## begin
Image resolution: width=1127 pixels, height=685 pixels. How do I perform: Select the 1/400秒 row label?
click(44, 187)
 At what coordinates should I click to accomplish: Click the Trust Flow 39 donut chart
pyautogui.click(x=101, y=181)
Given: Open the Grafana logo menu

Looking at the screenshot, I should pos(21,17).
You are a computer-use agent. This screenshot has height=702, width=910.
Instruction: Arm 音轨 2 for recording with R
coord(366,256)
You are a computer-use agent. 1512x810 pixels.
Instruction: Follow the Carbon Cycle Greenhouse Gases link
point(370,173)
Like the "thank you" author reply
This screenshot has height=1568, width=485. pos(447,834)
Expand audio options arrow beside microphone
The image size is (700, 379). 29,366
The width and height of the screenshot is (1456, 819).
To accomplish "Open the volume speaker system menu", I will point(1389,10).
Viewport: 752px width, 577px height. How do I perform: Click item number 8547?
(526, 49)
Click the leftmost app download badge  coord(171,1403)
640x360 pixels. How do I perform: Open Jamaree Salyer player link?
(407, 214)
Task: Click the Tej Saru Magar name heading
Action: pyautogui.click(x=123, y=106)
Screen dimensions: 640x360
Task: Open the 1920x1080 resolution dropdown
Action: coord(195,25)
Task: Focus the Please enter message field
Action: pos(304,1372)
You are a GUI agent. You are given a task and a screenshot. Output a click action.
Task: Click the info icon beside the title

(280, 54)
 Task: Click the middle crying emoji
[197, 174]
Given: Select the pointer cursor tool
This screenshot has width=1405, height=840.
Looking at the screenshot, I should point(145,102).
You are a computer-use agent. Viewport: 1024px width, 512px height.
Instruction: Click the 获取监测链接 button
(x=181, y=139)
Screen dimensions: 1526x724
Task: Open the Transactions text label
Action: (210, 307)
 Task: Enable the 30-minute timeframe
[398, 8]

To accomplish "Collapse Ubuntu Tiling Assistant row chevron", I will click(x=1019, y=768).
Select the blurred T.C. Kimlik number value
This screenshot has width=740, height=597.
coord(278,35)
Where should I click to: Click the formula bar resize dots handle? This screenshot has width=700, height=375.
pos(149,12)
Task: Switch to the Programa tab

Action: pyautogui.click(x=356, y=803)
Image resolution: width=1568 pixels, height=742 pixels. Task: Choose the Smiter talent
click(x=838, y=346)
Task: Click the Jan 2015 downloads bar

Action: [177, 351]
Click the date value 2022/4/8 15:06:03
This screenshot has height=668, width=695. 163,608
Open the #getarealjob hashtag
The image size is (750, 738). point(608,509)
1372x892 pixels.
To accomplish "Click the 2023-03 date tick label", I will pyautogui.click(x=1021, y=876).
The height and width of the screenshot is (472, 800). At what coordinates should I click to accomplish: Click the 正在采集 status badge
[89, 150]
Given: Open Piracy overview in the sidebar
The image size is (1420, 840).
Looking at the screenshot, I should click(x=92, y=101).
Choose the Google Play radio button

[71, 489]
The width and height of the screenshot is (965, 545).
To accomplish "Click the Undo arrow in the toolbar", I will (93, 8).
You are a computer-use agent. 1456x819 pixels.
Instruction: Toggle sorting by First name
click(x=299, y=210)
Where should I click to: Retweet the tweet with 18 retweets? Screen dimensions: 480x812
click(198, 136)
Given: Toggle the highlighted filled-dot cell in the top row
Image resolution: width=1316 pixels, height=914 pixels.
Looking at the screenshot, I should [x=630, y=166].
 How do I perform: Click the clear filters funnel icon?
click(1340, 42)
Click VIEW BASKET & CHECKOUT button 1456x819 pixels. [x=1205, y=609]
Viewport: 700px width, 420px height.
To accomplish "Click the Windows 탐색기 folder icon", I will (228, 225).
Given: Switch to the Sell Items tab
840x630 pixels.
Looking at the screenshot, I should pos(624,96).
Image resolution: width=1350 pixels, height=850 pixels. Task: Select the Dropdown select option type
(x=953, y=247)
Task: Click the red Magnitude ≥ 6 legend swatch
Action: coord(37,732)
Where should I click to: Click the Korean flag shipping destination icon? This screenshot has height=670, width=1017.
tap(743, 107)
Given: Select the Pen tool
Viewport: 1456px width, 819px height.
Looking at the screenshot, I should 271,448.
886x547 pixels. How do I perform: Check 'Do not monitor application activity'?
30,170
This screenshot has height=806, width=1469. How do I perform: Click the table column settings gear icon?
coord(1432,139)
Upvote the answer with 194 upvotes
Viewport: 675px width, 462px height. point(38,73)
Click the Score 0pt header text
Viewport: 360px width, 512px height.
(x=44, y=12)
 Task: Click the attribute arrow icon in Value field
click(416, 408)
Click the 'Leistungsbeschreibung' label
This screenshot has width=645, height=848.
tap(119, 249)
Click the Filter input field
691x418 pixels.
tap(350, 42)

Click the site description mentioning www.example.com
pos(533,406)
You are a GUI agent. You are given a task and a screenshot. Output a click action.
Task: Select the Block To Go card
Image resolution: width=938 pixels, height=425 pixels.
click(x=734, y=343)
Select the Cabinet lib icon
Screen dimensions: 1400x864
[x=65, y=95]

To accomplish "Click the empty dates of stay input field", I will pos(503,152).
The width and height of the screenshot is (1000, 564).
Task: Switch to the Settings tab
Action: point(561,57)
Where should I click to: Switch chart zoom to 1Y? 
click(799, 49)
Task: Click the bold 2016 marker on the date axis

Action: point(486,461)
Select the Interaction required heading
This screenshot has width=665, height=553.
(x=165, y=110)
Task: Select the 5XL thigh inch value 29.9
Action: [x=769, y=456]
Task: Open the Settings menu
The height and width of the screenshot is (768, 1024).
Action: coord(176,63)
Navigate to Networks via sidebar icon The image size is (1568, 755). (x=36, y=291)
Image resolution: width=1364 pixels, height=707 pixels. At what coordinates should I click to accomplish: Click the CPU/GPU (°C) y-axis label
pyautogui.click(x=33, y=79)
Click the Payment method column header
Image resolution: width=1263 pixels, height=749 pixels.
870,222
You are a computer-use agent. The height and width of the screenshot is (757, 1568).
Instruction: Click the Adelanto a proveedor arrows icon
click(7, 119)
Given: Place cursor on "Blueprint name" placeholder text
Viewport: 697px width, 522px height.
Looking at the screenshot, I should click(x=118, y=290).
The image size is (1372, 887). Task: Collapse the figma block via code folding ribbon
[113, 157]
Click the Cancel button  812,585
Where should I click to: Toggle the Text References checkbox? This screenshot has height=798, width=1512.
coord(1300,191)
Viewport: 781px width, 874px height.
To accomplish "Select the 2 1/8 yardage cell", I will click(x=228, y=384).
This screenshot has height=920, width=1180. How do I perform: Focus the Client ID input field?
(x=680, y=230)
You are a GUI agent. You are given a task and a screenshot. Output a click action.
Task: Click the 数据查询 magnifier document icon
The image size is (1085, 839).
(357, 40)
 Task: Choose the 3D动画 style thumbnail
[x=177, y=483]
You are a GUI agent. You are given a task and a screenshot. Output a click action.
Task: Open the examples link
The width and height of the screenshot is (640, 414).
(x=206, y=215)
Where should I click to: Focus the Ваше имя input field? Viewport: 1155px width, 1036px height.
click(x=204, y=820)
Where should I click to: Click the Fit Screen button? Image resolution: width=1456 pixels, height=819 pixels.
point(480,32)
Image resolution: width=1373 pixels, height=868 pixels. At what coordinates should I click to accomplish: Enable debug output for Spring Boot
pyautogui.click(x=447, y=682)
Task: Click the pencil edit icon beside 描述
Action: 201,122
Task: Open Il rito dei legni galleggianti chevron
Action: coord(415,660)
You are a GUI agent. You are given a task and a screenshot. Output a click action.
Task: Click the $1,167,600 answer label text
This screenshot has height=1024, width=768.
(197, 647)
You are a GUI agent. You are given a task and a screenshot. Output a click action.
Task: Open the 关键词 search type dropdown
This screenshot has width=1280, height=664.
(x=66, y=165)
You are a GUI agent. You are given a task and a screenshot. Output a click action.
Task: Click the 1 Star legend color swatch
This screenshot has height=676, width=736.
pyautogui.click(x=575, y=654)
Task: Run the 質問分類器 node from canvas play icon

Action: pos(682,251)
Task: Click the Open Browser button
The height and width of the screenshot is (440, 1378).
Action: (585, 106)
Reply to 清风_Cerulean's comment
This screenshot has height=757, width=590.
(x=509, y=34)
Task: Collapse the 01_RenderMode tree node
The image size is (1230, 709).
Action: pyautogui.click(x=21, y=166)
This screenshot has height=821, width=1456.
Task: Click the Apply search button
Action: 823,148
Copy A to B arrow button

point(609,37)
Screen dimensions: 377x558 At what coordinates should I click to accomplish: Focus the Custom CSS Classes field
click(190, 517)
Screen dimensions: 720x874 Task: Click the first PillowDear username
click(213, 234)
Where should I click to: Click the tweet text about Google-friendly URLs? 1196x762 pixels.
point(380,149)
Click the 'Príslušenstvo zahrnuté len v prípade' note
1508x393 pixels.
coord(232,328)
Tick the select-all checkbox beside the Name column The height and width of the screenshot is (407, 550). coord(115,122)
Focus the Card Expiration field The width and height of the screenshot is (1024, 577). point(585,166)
## end
What you should do
Rewrite the records from their first line through the line containing "pyautogui.click(x=101, y=181)", replacing "donut chart" with "pie chart" and leaving everything else unchanged.

Result of this task
Image resolution: width=1127 pixels, height=685 pixels. How do I perform: Select the 1/400秒 row label?
click(44, 187)
 At what coordinates should I click to accomplish: Click the Trust Flow 39 pie chart
pyautogui.click(x=101, y=181)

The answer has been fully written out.